Penney eyes space at Hunt Valley MallThe old Macy's space...

CONSUMER MARKETPLACE

May 15, 1993|By MICHAEL DRESSER | MICHAEL DRESSER,STAFF WRITER

Penney eyes space at Hunt Valley Mall

The old Macy's space at Hunt Valley Mall is getting a sprucing-up -- apparently in anticipation of a visit by officials of J.C. Penney Co.

Gayle Barge, a spokeswoman for Penney, confirms that the Dallas-based retailer has been invited by the mall's developers to take a look at the property. But she says it's far too early for people to get their hopes up.

"We look at hundreds of projects each year," she said.

Penney has been at the top of the wish list for Hunt Valley tenants ever since Macy's closed last summer, leaving the mall with only Sears as an anchor. So far, hopes for an early replacement have been --ed, but the mall's management company, Kravco Co., is telling tenants to expect some news in June.

One sign of progress: Kravco and Equitable Real Estate Investment Management Inc., the development partners, have bought back the anchor shell from R.H. Macy & Co.

Michael Wingard, owner of Coffee, Tea & Thee, says the mood at the mall is improving with the weather. "I'm not so pessimistic."

Whether Penney would go into the mall is iffy. On one hand, it would fill a geographical gap between the chain's stores in White Marsh Mall and Security Square Mall without significantly cannibalizing either. On the other hand, Hunt Valley is a mall with nTC troubled history where a previous department store tenant bailed out. Only one thing is certain: If Penney does come in, it will be able to negotiate very generous terms.

Fair Lanes center to ban smoking

Hunt Valley-based Fair Lanes Inc. will clear the air at its Owings Mills bowling center June 1, when it introduces a no-smoking policy there.

Mac Clayton, Fair Lanes' chief executive, said the move is a response to customer demand for a smoke-free environment for family bowling. Nearby Fair Lanes bowling centers, including those in Pikesville and Kings Point, will continue to allow smoking.

To introduce the Owings Mills program, Fair Lanes will hold a carnival-like celebration called "Spare Your Family . . . Make a Strike Against Smoking" June 5 at the center, 10379 Reisterstown Road.

Through June, smokers who come to the Owings Mills center can check their cigarettes at the door and receive a voucher for a free snack item or soda. Patrons who throw out their cigarettes at the center will receive one free game.

Mall to collect boots for homeless

Towson Town Center would like to give homeless people the boot today.

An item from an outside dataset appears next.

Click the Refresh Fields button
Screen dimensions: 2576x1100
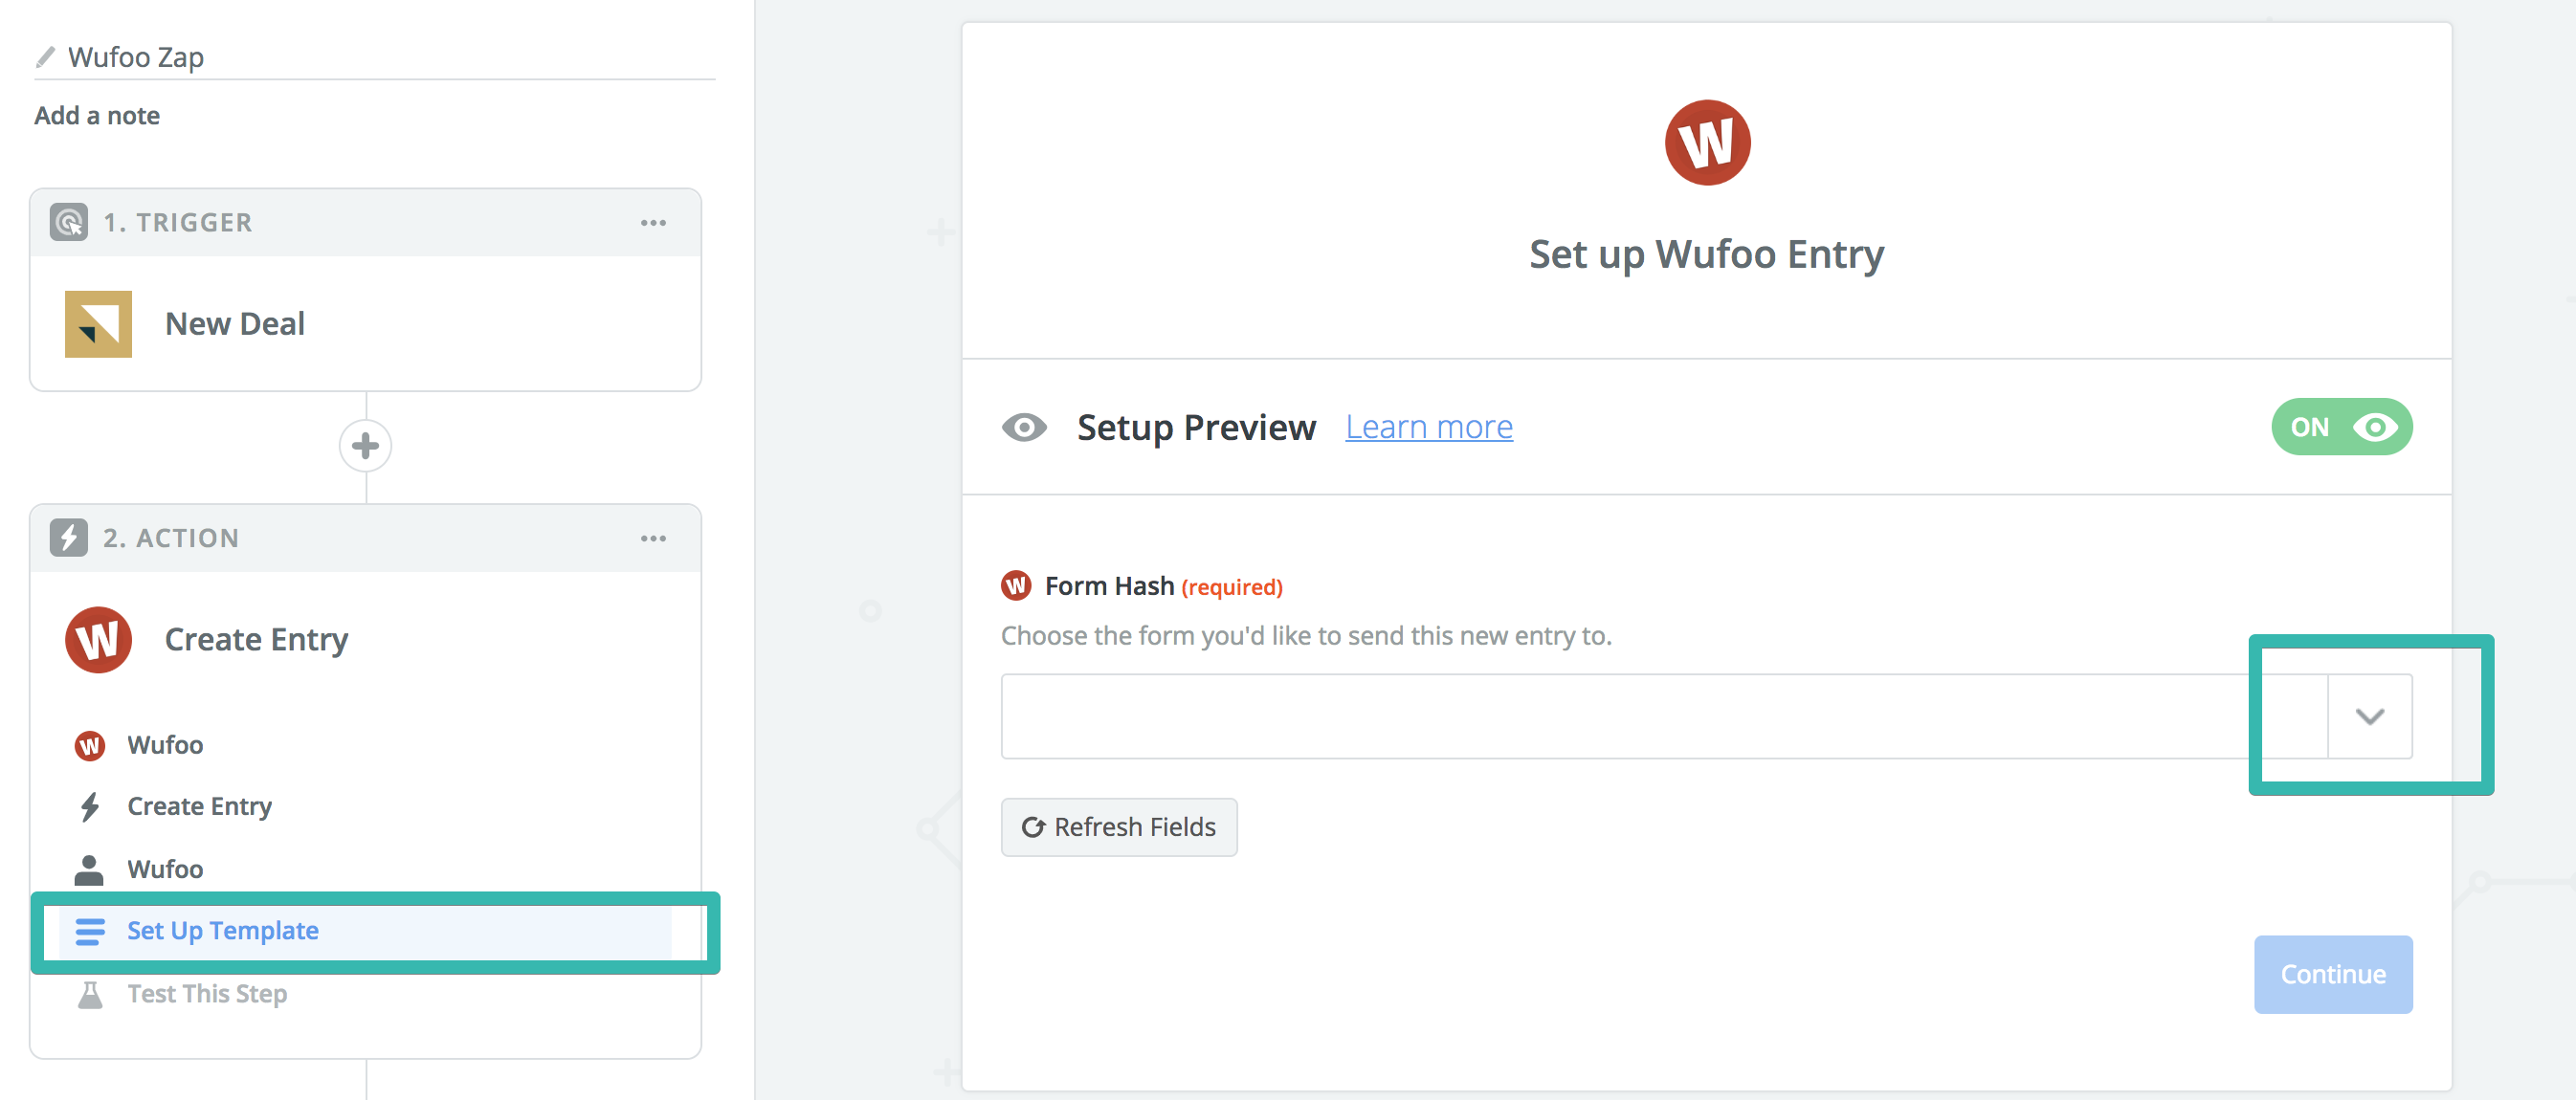coord(1118,827)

No, the mall hasn't launched a campaign to hustle poor people out of the mall. Rather it and Project Hunger are holding a drive from 11 a.m. to 5 p.m. to collect boots for area homeless shelters.

Steve Chaiken, co-founder of Project Hunger, says many homeless people could get jobs if they had proper boots. So his group and the mall are asking shoppers to bring used or unused boots of any size to the mall's Customer Service Center on Level 2.

The drive will also collect non-perishable foods.

Outlet center opens near Lancaster, Pa.

Baltimore-area outlet shoppers now have another destination where they can save their way into debt.

MillStream Factory Shops, an outlet center with more than 50 factory-direct and outlet stores, opened last month near Lancaster, Pa. Among the companies represented at the center are Donna Karan, Ann Taylor, Reebok, Oshkosh B'Gosh, London Fog and Brooks Brothers.

The center was developed by Enterprise Development Co. of Columbia, the company that James W. Rouse founded after leaving The Rouse Co.

Enterprise also owns a piece of the project, which is four miles east of Lancaster on U.S. 30.

Gray Kirk wins in Addy competition

Gray Kirk/VanSant, the Baltimore ad agency, racked up 10 honors in the District 2 Addy Competition, becoming the only firm outside New York to rank in the top five winners in the region, which stretches from New York to the District of Columbia.

The three Addy awards and seven citations qualify Gray Kirk to advance to the national Addy competition in June.

The agency's most honored work was its campaign for "The Fires of Kuwait," a movie shown at the Maryland Science Center. That campaign won two Addys. Other winning campaigns were for AAI Corp., Sallie Mae, Jiffy Lube Inc. and USF&G Corp.

Also claiming victory in the District 2 competition was Cornerstone, a Baltimore firm that captured two Addy awards, one for its work for the B&O Railroad Museum and the other for its own holiday card.

Needlepoint shop in Graul's building

Oops.

Contrary to a report in this space last week, Graul's Market is not all that shoppers will find on the first level of the Graul's building in Ruxton after renovations are completed this fall.

Graul's President Harold Graul says Bernice Janofsky Needlepoint, formerly located on the second level of the Bellona Avenue building, will also occupy a street-level space. The store is scheduled to reopen Aug. 1.